### DATA EXCERPTS
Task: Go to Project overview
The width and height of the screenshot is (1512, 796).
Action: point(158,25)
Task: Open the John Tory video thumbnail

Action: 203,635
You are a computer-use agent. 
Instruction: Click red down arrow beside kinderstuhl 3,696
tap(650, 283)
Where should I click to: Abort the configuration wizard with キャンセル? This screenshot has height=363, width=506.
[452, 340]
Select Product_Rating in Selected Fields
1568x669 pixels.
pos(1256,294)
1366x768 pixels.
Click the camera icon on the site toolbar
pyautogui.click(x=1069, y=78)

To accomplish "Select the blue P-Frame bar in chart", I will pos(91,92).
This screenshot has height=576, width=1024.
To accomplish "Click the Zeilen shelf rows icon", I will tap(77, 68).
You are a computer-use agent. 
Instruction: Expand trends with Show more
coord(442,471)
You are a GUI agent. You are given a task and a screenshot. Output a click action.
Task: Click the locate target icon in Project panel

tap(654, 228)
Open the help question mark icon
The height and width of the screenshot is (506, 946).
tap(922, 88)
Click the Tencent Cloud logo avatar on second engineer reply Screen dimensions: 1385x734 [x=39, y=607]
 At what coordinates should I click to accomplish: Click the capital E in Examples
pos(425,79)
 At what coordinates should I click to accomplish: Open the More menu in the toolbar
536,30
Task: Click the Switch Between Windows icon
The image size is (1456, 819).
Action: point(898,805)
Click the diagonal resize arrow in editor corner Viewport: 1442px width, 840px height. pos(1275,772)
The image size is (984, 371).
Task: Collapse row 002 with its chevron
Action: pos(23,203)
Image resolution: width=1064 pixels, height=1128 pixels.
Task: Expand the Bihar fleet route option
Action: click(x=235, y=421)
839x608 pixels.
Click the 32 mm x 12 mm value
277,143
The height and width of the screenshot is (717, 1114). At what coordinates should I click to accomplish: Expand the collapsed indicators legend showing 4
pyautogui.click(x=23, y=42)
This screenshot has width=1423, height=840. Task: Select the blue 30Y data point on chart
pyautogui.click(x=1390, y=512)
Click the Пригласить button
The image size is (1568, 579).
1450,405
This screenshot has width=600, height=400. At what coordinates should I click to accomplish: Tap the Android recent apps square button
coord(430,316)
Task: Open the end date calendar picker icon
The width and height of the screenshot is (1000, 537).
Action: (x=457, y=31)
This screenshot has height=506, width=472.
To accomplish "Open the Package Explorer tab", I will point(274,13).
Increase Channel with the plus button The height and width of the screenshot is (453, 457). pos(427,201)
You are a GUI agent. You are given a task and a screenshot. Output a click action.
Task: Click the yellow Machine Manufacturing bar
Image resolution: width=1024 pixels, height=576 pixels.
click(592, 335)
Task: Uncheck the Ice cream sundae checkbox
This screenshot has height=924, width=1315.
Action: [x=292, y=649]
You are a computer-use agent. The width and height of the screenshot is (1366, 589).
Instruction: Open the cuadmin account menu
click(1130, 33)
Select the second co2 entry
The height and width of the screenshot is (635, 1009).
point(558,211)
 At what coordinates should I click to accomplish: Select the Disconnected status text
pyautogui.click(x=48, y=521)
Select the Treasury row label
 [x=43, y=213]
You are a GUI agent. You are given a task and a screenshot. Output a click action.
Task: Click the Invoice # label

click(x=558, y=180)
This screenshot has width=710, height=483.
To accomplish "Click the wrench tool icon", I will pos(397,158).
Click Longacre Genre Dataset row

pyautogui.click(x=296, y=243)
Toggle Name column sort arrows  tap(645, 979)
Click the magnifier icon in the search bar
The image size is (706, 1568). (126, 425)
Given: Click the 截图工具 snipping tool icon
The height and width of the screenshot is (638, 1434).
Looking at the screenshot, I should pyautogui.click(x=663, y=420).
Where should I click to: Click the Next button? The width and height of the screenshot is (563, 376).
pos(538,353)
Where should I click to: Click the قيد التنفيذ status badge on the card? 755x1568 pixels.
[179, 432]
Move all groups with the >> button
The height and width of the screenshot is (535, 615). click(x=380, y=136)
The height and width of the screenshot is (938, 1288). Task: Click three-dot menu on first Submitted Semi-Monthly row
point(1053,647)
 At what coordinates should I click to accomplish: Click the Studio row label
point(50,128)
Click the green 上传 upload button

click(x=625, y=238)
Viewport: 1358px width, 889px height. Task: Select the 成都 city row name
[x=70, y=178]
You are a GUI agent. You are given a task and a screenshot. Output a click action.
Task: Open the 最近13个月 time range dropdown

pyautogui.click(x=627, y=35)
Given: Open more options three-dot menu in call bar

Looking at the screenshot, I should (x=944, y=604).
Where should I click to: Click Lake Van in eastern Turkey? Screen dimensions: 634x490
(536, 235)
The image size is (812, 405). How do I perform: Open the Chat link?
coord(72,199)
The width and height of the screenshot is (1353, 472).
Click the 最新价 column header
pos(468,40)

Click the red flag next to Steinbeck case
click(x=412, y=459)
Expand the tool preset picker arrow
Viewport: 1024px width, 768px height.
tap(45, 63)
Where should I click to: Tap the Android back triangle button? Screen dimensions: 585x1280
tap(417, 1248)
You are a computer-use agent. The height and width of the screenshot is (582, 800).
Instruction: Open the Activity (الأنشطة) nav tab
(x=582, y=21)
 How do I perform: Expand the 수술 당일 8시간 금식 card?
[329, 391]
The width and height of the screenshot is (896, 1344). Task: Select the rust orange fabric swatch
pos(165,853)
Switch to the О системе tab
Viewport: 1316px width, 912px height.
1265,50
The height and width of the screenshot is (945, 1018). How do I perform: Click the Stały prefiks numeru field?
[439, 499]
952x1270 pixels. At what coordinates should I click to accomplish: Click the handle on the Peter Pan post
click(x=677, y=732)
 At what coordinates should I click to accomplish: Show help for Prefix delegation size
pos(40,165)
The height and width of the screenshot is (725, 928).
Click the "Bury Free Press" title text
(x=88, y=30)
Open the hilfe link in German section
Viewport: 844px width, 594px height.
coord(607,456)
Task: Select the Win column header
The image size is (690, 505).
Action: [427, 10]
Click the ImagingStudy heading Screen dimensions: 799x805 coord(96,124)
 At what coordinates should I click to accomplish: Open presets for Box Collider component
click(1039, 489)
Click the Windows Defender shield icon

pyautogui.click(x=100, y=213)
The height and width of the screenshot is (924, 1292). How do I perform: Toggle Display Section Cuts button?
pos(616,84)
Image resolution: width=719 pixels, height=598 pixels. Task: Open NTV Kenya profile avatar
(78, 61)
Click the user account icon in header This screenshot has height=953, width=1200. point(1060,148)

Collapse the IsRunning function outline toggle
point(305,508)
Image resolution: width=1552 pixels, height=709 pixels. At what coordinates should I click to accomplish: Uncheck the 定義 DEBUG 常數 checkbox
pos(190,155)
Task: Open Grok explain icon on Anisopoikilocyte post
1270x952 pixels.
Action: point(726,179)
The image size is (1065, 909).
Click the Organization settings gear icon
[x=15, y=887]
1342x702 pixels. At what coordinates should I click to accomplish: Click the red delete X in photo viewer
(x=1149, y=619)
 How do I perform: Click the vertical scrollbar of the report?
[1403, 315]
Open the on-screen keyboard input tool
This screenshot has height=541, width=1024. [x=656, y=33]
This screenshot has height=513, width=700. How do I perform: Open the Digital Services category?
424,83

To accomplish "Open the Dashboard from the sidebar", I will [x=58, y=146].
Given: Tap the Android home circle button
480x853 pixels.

### WHAT YOU SHOULD DO
The full listing, repeated exactly, is the expected answer.

### EXERCISE OUTPUT
Task: Go to Project overview
The width and height of the screenshot is (1512, 796).
Action: point(158,25)
Task: Open the John Tory video thumbnail

Action: 203,635
You are a computer-use agent. 
Instruction: Click red down arrow beside kinderstuhl 3,696
tap(650, 283)
Where should I click to: Abort the configuration wizard with キャンセル? This screenshot has height=363, width=506.
[452, 340]
Select Product_Rating in Selected Fields
1568x669 pixels.
pos(1256,294)
1366x768 pixels.
Click the camera icon on the site toolbar
pyautogui.click(x=1069, y=78)

To accomplish "Select the blue P-Frame bar in chart", I will pos(91,92).
This screenshot has height=576, width=1024.
To accomplish "Click the Zeilen shelf rows icon", I will tap(77, 68).
You are a computer-use agent. 
Instruction: Expand trends with Show more
coord(442,471)
You are a GUI agent. You are given a task and a screenshot. Output a click action.
Task: Click the locate target icon in Project panel

tap(654, 228)
Open the help question mark icon
The height and width of the screenshot is (506, 946).
tap(922, 88)
Click the Tencent Cloud logo avatar on second engineer reply Screen dimensions: 1385x734 [x=39, y=607]
 At what coordinates should I click to accomplish: Click the capital E in Examples
pos(425,79)
 At what coordinates should I click to accomplish: Open the More menu in the toolbar
536,30
Task: Click the Switch Between Windows icon
The image size is (1456, 819).
Action: point(898,805)
Click the diagonal resize arrow in editor corner Viewport: 1442px width, 840px height. pos(1275,772)
The image size is (984, 371).
Task: Collapse row 002 with its chevron
Action: pos(23,203)
Image resolution: width=1064 pixels, height=1128 pixels.
Task: Expand the Bihar fleet route option
Action: click(x=235, y=421)
839x608 pixels.
Click the 32 mm x 12 mm value
277,143
The height and width of the screenshot is (717, 1114). At what coordinates should I click to accomplish: Expand the collapsed indicators legend showing 4
pyautogui.click(x=23, y=42)
This screenshot has width=1423, height=840. Task: Select the blue 30Y data point on chart
pyautogui.click(x=1390, y=512)
Click the Пригласить button
The image size is (1568, 579).
1450,405
This screenshot has width=600, height=400. At what coordinates should I click to accomplish: Tap the Android recent apps square button
coord(430,316)
Task: Open the end date calendar picker icon
The width and height of the screenshot is (1000, 537).
Action: (x=457, y=31)
This screenshot has height=506, width=472.
To accomplish "Open the Package Explorer tab", I will point(274,13).
Increase Channel with the plus button The height and width of the screenshot is (453, 457). pos(427,201)
You are a GUI agent. You are given a task and a screenshot. Output a click action.
Task: Click the yellow Machine Manufacturing bar
Image resolution: width=1024 pixels, height=576 pixels.
click(592, 335)
Task: Uncheck the Ice cream sundae checkbox
This screenshot has height=924, width=1315.
Action: [x=292, y=649]
You are a computer-use agent. The width and height of the screenshot is (1366, 589).
Instruction: Open the cuadmin account menu
click(1130, 33)
Select the second co2 entry
The height and width of the screenshot is (635, 1009).
point(558,211)
 At what coordinates should I click to accomplish: Select the Disconnected status text
pyautogui.click(x=48, y=521)
Select the Treasury row label
 [x=43, y=213]
You are a GUI agent. You are given a task and a screenshot. Output a click action.
Task: Click the Invoice # label

click(x=558, y=180)
This screenshot has width=710, height=483.
To accomplish "Click the wrench tool icon", I will pos(397,158).
Click Longacre Genre Dataset row

pyautogui.click(x=296, y=243)
Toggle Name column sort arrows  tap(645, 979)
Click the magnifier icon in the search bar
The image size is (706, 1568). (126, 425)
Given: Click the 截图工具 snipping tool icon
The height and width of the screenshot is (638, 1434).
Looking at the screenshot, I should pyautogui.click(x=663, y=420).
Where should I click to: Click the Next button? The width and height of the screenshot is (563, 376).
pos(538,353)
Where should I click to: Click the قيد التنفيذ status badge on the card? 755x1568 pixels.
[179, 432]
Move all groups with the >> button
The height and width of the screenshot is (535, 615). click(x=380, y=136)
The height and width of the screenshot is (938, 1288). Task: Click three-dot menu on first Submitted Semi-Monthly row
point(1053,647)
 At what coordinates should I click to accomplish: Click the Studio row label
point(50,128)
Click the green 上传 upload button

click(x=625, y=238)
Viewport: 1358px width, 889px height. Task: Select the 成都 city row name
[x=70, y=178]
You are a GUI agent. You are given a task and a screenshot. Output a click action.
Task: Open the 最近13个月 time range dropdown

pyautogui.click(x=627, y=35)
Given: Open more options three-dot menu in call bar

Looking at the screenshot, I should (x=944, y=604).
Where should I click to: Click Lake Van in eastern Turkey? Screen dimensions: 634x490
(536, 235)
The image size is (812, 405). How do I perform: Open the Chat link?
coord(72,199)
The width and height of the screenshot is (1353, 472).
Click the 最新价 column header
pos(468,40)

Click the red flag next to Steinbeck case
click(x=412, y=459)
Expand the tool preset picker arrow
Viewport: 1024px width, 768px height.
tap(45, 63)
Where should I click to: Tap the Android back triangle button? Screen dimensions: 585x1280
tap(417, 1248)
You are a computer-use agent. The height and width of the screenshot is (582, 800).
Instruction: Open the Activity (الأنشطة) nav tab
(x=582, y=21)
 How do I perform: Expand the 수술 당일 8시간 금식 card?
[329, 391]
The width and height of the screenshot is (896, 1344). Task: Select the rust orange fabric swatch
pos(165,853)
Switch to the О системе tab
Viewport: 1316px width, 912px height.
1265,50
The height and width of the screenshot is (945, 1018). How do I perform: Click the Stały prefiks numeru field?
[439, 499]
952x1270 pixels. At what coordinates should I click to accomplish: Click the handle on the Peter Pan post
click(x=677, y=732)
 At what coordinates should I click to accomplish: Show help for Prefix delegation size
pos(40,165)
The height and width of the screenshot is (725, 928).
Click the "Bury Free Press" title text
(x=88, y=30)
Open the hilfe link in German section
Viewport: 844px width, 594px height.
coord(607,456)
Task: Select the Win column header
The image size is (690, 505).
Action: [427, 10]
Click the ImagingStudy heading Screen dimensions: 799x805 coord(96,124)
 At what coordinates should I click to accomplish: Open presets for Box Collider component
click(1039, 489)
Click the Windows Defender shield icon

pyautogui.click(x=100, y=213)
The height and width of the screenshot is (924, 1292). How do I perform: Toggle Display Section Cuts button?
pos(616,84)
Image resolution: width=719 pixels, height=598 pixels. Task: Open NTV Kenya profile avatar
(78, 61)
Click the user account icon in header This screenshot has height=953, width=1200. point(1060,148)

Collapse the IsRunning function outline toggle
point(305,508)
Image resolution: width=1552 pixels, height=709 pixels. At what coordinates should I click to accomplish: Uncheck the 定義 DEBUG 常數 checkbox
pos(190,155)
Task: Open Grok explain icon on Anisopoikilocyte post
1270x952 pixels.
Action: point(726,179)
The image size is (1065, 909).
Click the Organization settings gear icon
[x=15, y=887]
1342x702 pixels. At what coordinates should I click to accomplish: Click the red delete X in photo viewer
(x=1149, y=619)
 How do I perform: Click the vertical scrollbar of the report?
[1403, 315]
Open the on-screen keyboard input tool
This screenshot has height=541, width=1024. [x=656, y=33]
This screenshot has height=513, width=700. How do I perform: Open the Digital Services category?
424,83

To accomplish "Open the Dashboard from the sidebar", I will [x=58, y=146].
Given: Tap the Android home circle button
480x853 pixels.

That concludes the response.